The current moratorium on payments and interest accrual on federal student loans is set to expire at the end of August. The Biden administration has prolonged this moratorium a number of times. Given that the current deadline is just two months before the mid-term election, we expect the administration to extend the current moratorium, probably until the end of the year. Additionally, we are closely watching for an announcement on student loan forgiveness. Currently, we are expecting $10,000 in forgiveness for those with less than $150,000 in income, though the exact details on this remain fluid. A lawsuit challenging the administration’s legal authority to do this would be likely and could at least delay the timing of any loan forgiveness. Regardless of what happens on forgiveness, we expect borrowers to have a few more months of reprieve from making payments on federal student loans.

The Final Word

The Roe Effect.

Going into the midterm elections, one big question is what the impact will be of the Supreme Court’s decision to overturn Roe v Wade at the end of June. On the one hand, the party in power typically suffers losses in the midterm elections and the general political environment has mostly been trending against Democrats. On the other, the Supreme Court’s decision could at least partially counter those two factors. Polls conducted since then have shown that the majority of the public disapproves of the Supreme Court’s decision, and that there has been a rise in Democratic enthusiasm.

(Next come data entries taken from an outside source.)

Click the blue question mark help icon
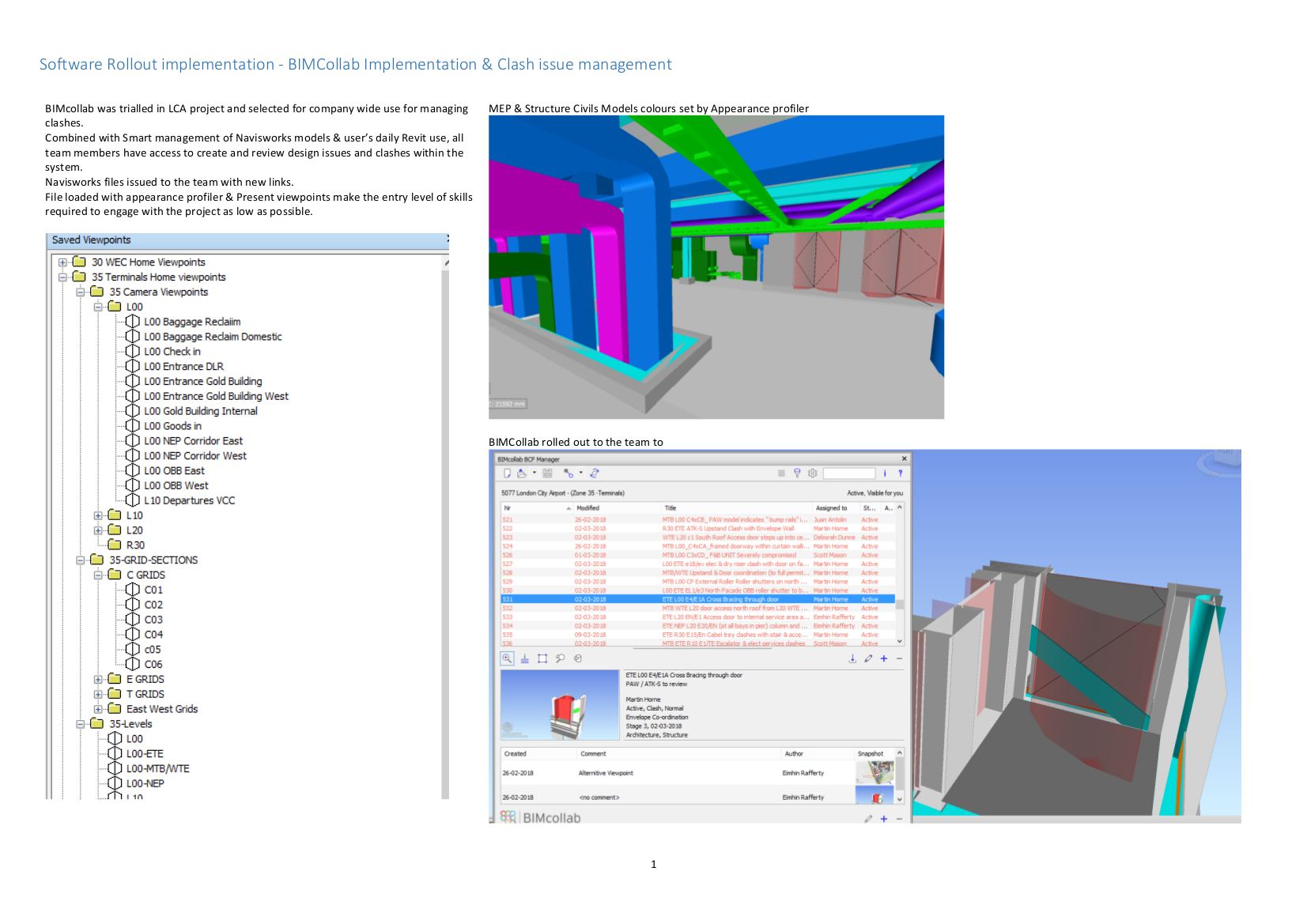click(x=900, y=473)
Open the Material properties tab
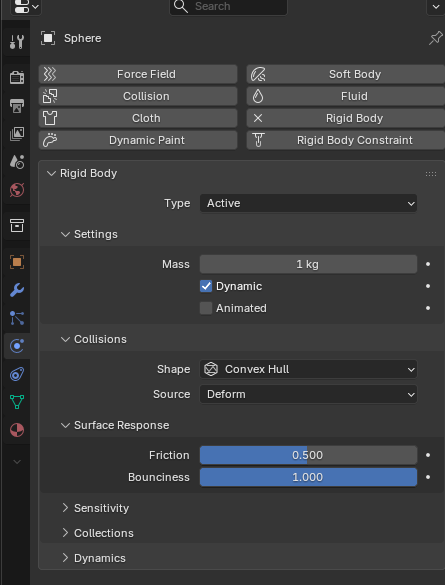This screenshot has width=445, height=585. pos(17,430)
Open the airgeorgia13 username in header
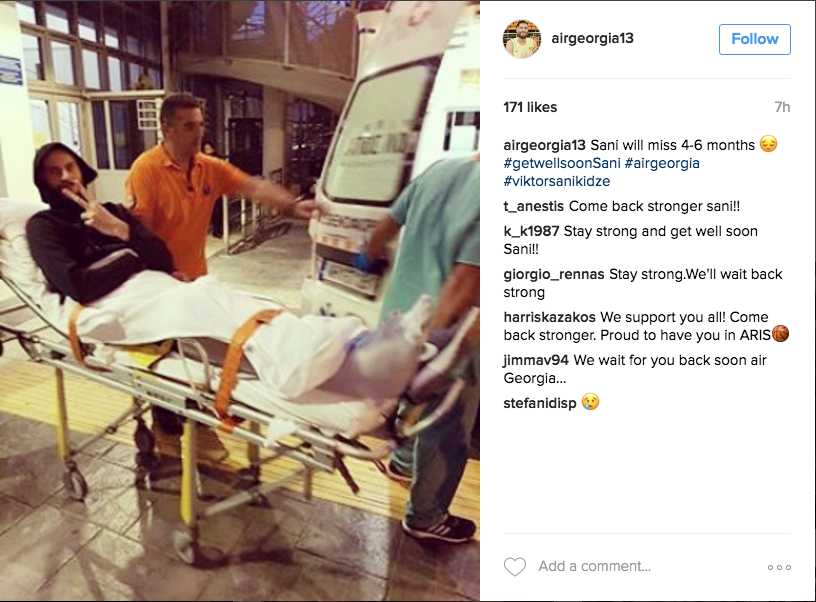The image size is (816, 602). [x=592, y=39]
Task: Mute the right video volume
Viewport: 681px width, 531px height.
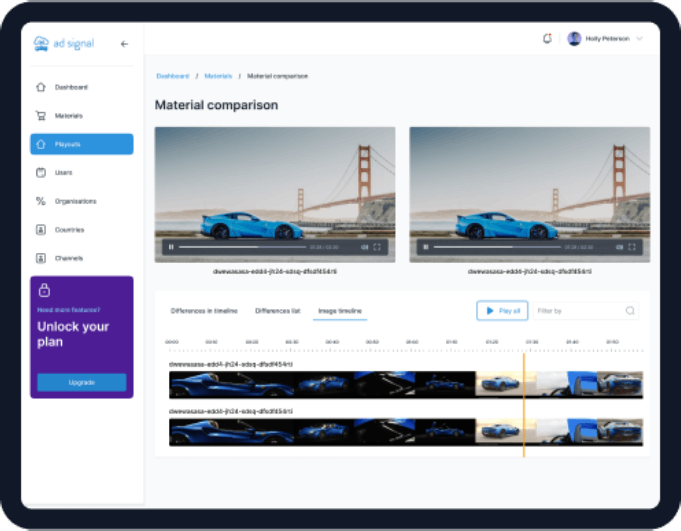Action: point(619,246)
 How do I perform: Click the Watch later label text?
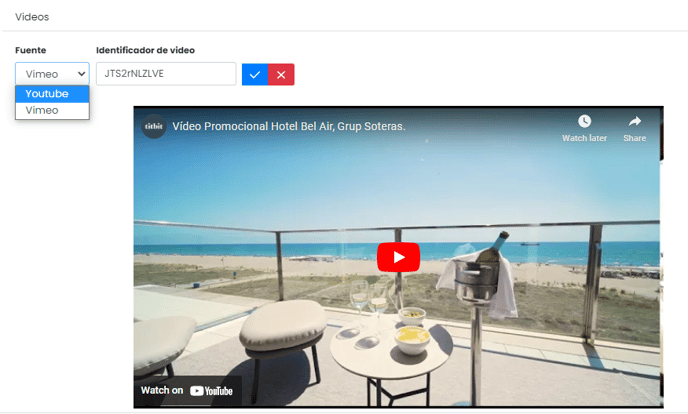click(584, 138)
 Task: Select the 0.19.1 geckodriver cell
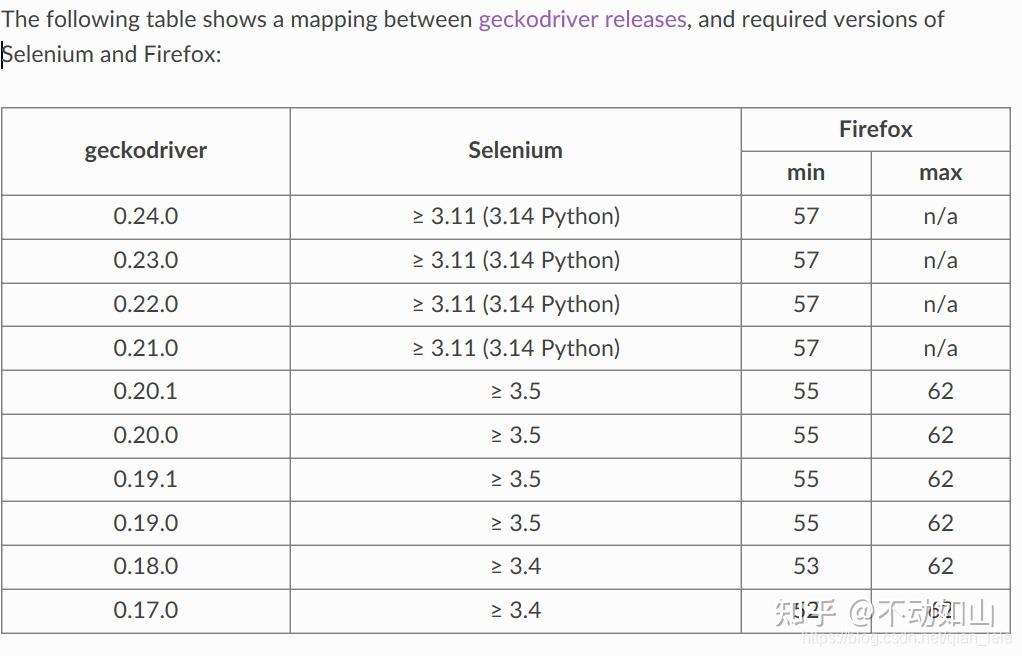pos(146,479)
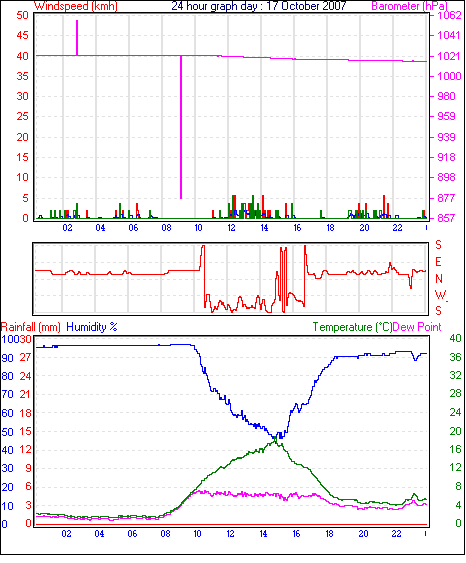Screen dimensions: 466x563
Task: Click the Windspeed (kmh) axis label
Action: (x=75, y=6)
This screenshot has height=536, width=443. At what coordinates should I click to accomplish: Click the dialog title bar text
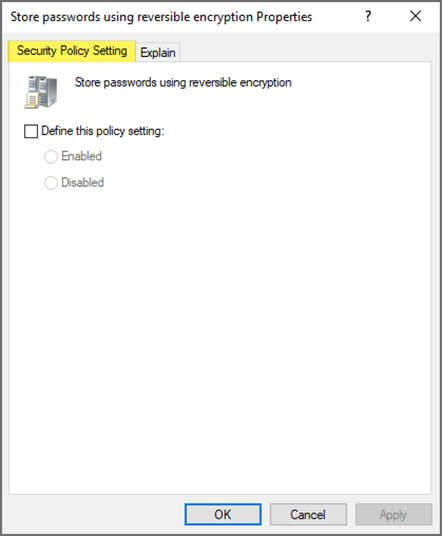[161, 17]
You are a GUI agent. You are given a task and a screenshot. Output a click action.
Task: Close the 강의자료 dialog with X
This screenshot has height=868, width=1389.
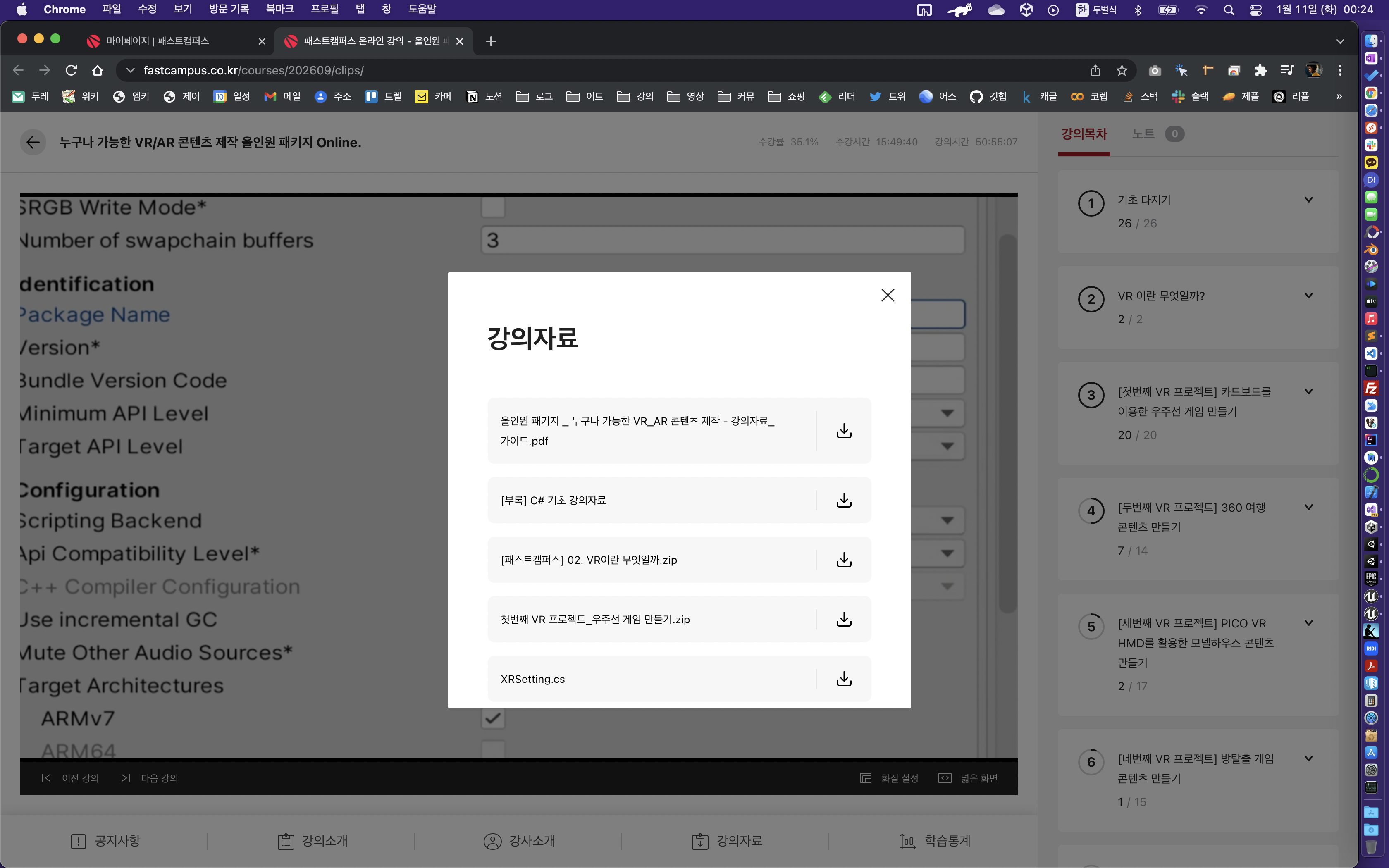[888, 295]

On Tuesday, voters in Kansas, a state that Trump won with 56% of the vote, rejected an amendment to the Kansas constitution that would remove protections for abortion rights. Perhaps most notable, the amendment failed by a wide 18% margin (59% No and 41% Yes). The vote also had high turnout (nearly double the vote level from the 2018 primaries). And it revealed strong support for abortion rights in suburban areas where the amendment was opposed by a more than two to one ratio. While this vote is not necessarily indicative of November’s election (where it will be mostly candidates on the ballot rather than a single issue), it does suggest that the issue of abortion rights will be a key issue and motivating factor for many in November.